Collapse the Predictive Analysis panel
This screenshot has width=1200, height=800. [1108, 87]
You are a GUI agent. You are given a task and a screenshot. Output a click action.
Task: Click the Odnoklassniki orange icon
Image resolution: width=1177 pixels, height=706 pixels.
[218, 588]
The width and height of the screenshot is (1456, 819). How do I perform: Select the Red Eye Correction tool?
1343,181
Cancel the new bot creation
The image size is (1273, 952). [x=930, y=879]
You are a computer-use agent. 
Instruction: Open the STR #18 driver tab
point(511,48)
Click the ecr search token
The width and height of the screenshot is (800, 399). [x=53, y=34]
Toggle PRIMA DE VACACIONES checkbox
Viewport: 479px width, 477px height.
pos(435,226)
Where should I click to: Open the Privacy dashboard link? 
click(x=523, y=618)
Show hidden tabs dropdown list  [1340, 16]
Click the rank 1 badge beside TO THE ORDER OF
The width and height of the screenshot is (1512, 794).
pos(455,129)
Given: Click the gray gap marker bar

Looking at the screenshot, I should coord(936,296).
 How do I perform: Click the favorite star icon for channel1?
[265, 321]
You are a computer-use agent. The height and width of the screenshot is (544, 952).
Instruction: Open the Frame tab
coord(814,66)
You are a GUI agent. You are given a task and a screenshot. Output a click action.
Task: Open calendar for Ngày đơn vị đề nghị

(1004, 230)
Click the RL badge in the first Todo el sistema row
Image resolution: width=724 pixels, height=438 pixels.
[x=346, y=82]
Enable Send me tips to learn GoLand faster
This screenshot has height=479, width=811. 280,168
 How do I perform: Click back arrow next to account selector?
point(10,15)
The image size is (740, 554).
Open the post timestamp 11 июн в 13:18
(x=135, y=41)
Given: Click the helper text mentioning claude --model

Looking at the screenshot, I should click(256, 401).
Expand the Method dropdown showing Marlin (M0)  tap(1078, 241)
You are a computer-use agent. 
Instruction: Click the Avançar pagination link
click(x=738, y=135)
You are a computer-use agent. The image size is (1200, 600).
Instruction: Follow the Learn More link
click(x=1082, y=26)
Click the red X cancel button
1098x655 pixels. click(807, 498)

-=-=-=-=-

DIRECTIONS -> Reproduce all of the data above, swapping "Instruction" for "Goal" wherever it appears and leaving every other character as it is.

RIGHT ANSWER ->
Collapse the Predictive Analysis panel
This screenshot has width=1200, height=800. [1108, 87]
You are a GUI agent. You are given a task and a screenshot. Output a click action.
Task: Click the Odnoklassniki orange icon
Image resolution: width=1177 pixels, height=706 pixels.
[218, 588]
The width and height of the screenshot is (1456, 819). How do I perform: Select the Red Eye Correction tool?
1343,181
Cancel the new bot creation
The image size is (1273, 952). [x=930, y=879]
You are a computer-use agent. 
Goal: Open the STR #18 driver tab
point(511,48)
Click the ecr search token
The width and height of the screenshot is (800, 399). [x=53, y=34]
Toggle PRIMA DE VACACIONES checkbox
Viewport: 479px width, 477px height.
pos(435,226)
Where should I click to: Open the Privacy dashboard link? 
click(x=523, y=618)
Show hidden tabs dropdown list  [1340, 16]
Click the rank 1 badge beside TO THE ORDER OF
The width and height of the screenshot is (1512, 794).
pos(455,129)
Given: Click the gray gap marker bar

Looking at the screenshot, I should coord(936,296).
 How do I perform: Click the favorite star icon for channel1?
[265, 321]
You are a computer-use agent. The height and width of the screenshot is (544, 952).
Goal: Open the Frame tab
coord(814,66)
You are a GUI agent. You are given a task and a screenshot. Output a click action.
Task: Open calendar for Ngày đơn vị đề nghị

(1004, 230)
Click the RL badge in the first Todo el sistema row
Image resolution: width=724 pixels, height=438 pixels.
[x=346, y=82]
Enable Send me tips to learn GoLand faster
This screenshot has height=479, width=811. 280,168
 How do I perform: Click back arrow next to account selector?
point(10,15)
The image size is (740, 554).
Open the post timestamp 11 июн в 13:18
(x=135, y=41)
Given: Click the helper text mentioning claude --model

Looking at the screenshot, I should click(256, 401).
Expand the Method dropdown showing Marlin (M0)  tap(1078, 241)
You are a computer-use agent. 
Goal: Click the Avançar pagination link
click(x=738, y=135)
You are a computer-use agent. The image size is (1200, 600).
Goal: Follow the Learn More link
click(x=1082, y=26)
Click the red X cancel button
1098x655 pixels. click(807, 498)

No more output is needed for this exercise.